Change the permissions on both files to 755.
5. Editing files on garnet with Pico
Use the SSH Secure Shell Client to access the garnet command line: connect and login to garnet.acns.fsu.edu login, and when you see the menu type 12 and press Enter.
Might as well put your mouse out of reach as it is no use from the command line and will only get you into trouble.
type bash and press Enter to switch to a more convenient command line shell
type cd public_html/cgi-bin and press Enter to change to your cgi-bin directory.
type pwd and press Enter to confirm that you are in the correct location
type ls and press Enter to view the contents of the directory
type ls -al to view the contents in more detail
type pico guestbook.html and press enter to open the guestbook.html file for editing in the Pico editing program
Pico allows you to edit your code on the server. It is a very basic editor with only a handful of commands. Your mouse will not work in Pico. You will need to use the arrow keys to move around. The commands you can use are listed at the bottom of the window. For example ^X (Ctrl-X) exits Pico and returns you to the command line, ^O (Ctrl-O) Outputs (saves) your file without exiting, ^V is equivalent to Page Down, and ^Y Page Up. ^K Cuts an entire line of text, and ^U Pastes it.
Leave your file open in Pico for the next step.
6. Setting the form tag to access your script through FSU's CGI wrapper program
FSU uses a special system, called a wrapper, to guard against CGI programs that run amuck. You can read about it at http://www.ucs.fsu.edu/www/cgi.html if you are interested. We need to edit your guestbook.html file to use the CGI wrapper.
Use Pico to go down to line 30 of guestbook.html (^C shows you what line you are on) and change kbaldauf to your own username
Change any other references to ken baldauf to your own name (^W can help find instances of baldauf).
Exit Pico (^X), type y when asked "save modified buffer?", and press Enter to accept the same file name.
At the command line type pico guestbook.cgi (the Perl program file) and press Enter to run the Pico editing program
Change the email address on line 15 to your own email address - then exit Pico and save your change.

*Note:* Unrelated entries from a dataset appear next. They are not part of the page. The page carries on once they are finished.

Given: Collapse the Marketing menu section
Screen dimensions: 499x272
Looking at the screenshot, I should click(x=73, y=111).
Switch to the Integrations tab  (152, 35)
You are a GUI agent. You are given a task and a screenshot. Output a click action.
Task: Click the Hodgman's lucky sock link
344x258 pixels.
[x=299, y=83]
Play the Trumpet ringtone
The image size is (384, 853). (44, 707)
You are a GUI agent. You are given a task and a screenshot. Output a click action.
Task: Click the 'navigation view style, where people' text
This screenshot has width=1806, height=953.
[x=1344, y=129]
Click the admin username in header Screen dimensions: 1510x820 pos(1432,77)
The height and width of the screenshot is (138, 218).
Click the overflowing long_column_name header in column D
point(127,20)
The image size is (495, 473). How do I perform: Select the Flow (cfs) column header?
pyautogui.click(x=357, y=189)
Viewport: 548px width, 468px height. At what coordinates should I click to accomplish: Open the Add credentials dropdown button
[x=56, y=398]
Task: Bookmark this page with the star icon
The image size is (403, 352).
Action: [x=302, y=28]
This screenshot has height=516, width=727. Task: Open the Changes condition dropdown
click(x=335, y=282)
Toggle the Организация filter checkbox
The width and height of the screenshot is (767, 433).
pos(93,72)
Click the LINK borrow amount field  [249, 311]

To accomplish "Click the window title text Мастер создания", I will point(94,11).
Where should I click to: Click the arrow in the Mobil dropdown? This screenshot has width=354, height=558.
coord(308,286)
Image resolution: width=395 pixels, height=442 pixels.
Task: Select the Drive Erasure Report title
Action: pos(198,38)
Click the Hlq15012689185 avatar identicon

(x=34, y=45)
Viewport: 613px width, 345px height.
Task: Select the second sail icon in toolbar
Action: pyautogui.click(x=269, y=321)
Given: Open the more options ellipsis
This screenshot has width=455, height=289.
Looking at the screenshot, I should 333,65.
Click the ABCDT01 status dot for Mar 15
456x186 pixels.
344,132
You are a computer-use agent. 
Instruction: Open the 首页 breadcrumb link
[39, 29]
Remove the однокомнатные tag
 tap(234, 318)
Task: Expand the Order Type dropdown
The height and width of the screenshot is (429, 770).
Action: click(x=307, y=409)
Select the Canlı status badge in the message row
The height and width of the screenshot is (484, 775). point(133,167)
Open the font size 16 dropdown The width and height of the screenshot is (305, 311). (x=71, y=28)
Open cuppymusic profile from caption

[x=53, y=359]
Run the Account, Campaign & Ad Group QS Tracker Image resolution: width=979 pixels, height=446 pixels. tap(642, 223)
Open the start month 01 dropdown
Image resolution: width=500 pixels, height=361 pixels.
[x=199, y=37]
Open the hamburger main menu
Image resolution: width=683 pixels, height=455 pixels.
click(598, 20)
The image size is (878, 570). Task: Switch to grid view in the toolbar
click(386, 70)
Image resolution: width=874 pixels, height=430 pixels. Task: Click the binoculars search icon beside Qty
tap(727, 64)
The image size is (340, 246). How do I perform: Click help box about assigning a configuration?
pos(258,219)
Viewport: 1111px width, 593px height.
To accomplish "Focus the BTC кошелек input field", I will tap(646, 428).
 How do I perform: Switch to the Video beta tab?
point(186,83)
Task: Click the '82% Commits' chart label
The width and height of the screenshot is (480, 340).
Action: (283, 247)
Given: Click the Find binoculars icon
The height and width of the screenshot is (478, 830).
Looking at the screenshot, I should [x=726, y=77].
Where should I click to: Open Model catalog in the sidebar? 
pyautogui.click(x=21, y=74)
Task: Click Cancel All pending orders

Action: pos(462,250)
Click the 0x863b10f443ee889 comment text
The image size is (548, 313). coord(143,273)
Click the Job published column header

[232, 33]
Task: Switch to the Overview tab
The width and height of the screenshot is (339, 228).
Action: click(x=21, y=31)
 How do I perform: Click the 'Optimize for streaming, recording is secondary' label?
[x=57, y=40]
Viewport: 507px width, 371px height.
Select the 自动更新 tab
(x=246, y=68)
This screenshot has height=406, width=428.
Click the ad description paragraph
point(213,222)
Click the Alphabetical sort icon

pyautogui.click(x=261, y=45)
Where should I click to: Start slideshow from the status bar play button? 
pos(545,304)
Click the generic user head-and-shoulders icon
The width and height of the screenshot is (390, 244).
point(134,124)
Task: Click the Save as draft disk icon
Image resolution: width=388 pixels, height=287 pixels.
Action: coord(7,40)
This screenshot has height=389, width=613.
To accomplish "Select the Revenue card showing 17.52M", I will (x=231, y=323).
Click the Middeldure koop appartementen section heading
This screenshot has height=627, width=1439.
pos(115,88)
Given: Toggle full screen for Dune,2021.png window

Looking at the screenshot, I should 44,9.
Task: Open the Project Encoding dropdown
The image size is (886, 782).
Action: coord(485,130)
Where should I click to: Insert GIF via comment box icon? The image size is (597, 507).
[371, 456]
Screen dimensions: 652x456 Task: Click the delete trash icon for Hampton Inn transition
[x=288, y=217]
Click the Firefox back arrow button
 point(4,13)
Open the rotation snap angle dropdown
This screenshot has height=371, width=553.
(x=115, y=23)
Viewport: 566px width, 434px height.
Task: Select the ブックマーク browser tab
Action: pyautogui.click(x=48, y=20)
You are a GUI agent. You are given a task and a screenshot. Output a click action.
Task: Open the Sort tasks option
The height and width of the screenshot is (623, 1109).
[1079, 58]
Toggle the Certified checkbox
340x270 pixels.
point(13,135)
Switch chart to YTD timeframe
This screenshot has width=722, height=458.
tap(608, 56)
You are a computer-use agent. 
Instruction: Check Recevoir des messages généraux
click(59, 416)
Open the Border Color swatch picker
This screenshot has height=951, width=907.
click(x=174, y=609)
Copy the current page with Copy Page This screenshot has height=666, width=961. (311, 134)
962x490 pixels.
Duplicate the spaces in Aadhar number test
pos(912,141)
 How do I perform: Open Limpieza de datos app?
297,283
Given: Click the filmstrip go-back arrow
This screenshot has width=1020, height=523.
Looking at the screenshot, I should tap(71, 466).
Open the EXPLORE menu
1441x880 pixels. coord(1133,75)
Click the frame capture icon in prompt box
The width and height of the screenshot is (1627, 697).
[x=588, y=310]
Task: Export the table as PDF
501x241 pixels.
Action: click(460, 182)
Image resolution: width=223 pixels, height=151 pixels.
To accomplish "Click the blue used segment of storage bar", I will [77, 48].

7. Testing out your cgi application
Try out your guestbook form and program by going to http://garnet.acns.fsu.edu/~your_username/cgi-bin and opening the html file. If you did everything correctly, it should run fine. You'll notice that when the form is submitted it creates a third file in your cgi-bin directory that holds the data. It should also send you a notification email.